Grüne wollen Lebensgemeinschaft gesetz- lich verankern: Sorge wegen Ehe-Rückgang

Soll den "schwächeren Teil" bei Trennung schützen Forderungen gibt es auch zu Patchwork-Familien

Die Grünen machen sich Sorgen um den Rückgang der Eheschließungen in Österreich. Aus diesem Grund erneuerten die Abgeordnete Lunacek und der frisch gebackene Justizsprecher Steinhauser ihre Forderungen nach moderneren Formen des Zusammenlebens. Neben der Schaffung eines sogenannten Zivilpakts will man auch die Lebensgemeinschaft im Allgemeinen Bürgerlichen Gesetzbuch (ABGB) aufgenommen wissen.

Derzeit gebe es in Österreich rund 300.000 Lebensgemeinschaften, so die Grünen, die sich folgende Definition vorstellen können: "Eine Lebensgemeinschaft liegt vor, wenn zwischen zwei Personen eine auf längere Dauer angelegte Solidar-, Wirtschafts- und Geschlechtsgemeinschaft eingegangen wird." Eine rechtliche Verankerung solle vor allem den wirtschaftlich "schwächeren Teil" bei einer Trennung schützen.

Grüne Forderungen gibt es auch zu den Patchwork-Familien. "Da geht es um die kleinen Sachen", so Steinhauser.
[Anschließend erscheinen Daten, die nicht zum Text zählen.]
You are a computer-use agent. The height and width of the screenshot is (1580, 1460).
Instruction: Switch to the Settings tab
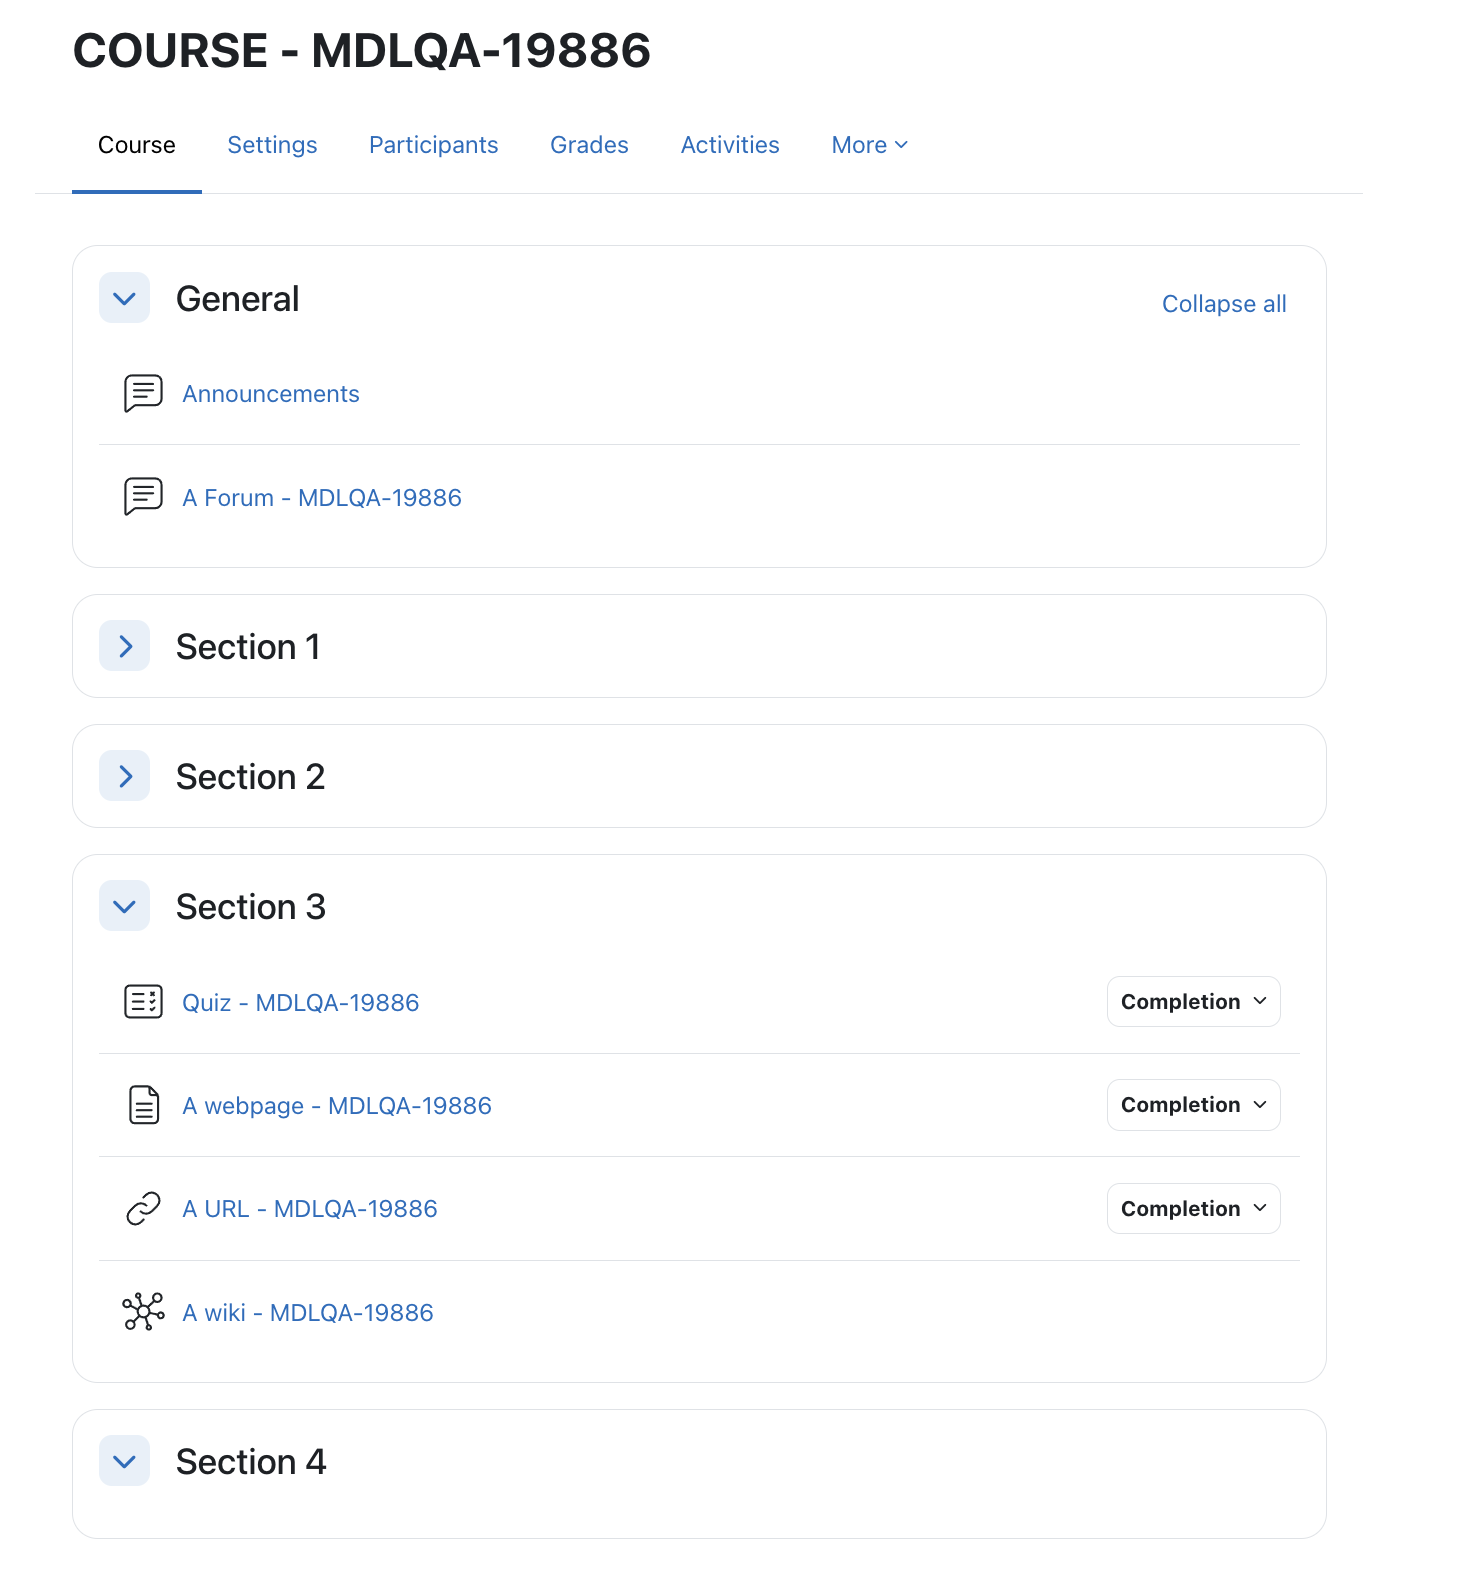point(272,145)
Etwa um die Vertretungsmöglichkeit in schulischen Angelegenheiten, die Pflegefreistellung im Krankheitsfall des Kindes oder des Partners. Ein "heikler Punkt" für den neuen Justizsprecher sind die Obsorgerechte und -pflichten für die Kinder des Partners. "Da bin ich sehr vorsichtig aber gegen ein Diskussionsverbot."

Der Zivilpakt "Zip", den die Grünen am Standesamt geschlossen sehen wollen und der ebenso für homosexuelle Partnerschaften gilt, ist an sich nichts Neues. Bereits in der vergangenen Legislaturperiode habe man einen Initiativantrag eingebracht, so Lunacek. Nun hofft sie auf die Verwirklichung durch die neue Regierung, positive Signale und einen Verweis auf den Herbst gebe es bereits. Der Unterschied zur Ehe: Bei einer Auflösung des Pakts gibt es bei diesem Modell keinen Unterhaltsanspruch für Erwachsene. Lunacek hofft auch auf Gleichstellung, was binationale Partnerschaften betrifft.